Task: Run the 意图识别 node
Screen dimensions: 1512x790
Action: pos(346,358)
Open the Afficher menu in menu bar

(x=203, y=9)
________________________________________
Stated problem:
Express the rows above as a Markdown table with the columns "No." and "Text," numbering each row and leaving out any blank ones.

Answer to this task:
| No. | Text |
|---|---|
| 1 | Task: Run the 意图识别 node |
| 2 | Screen dimensions: 1512x790 |
| 3 | Action: pos(346,358) |
| 4 | Open the Afficher menu in menu bar |
| 5 | (x=203, y=9) |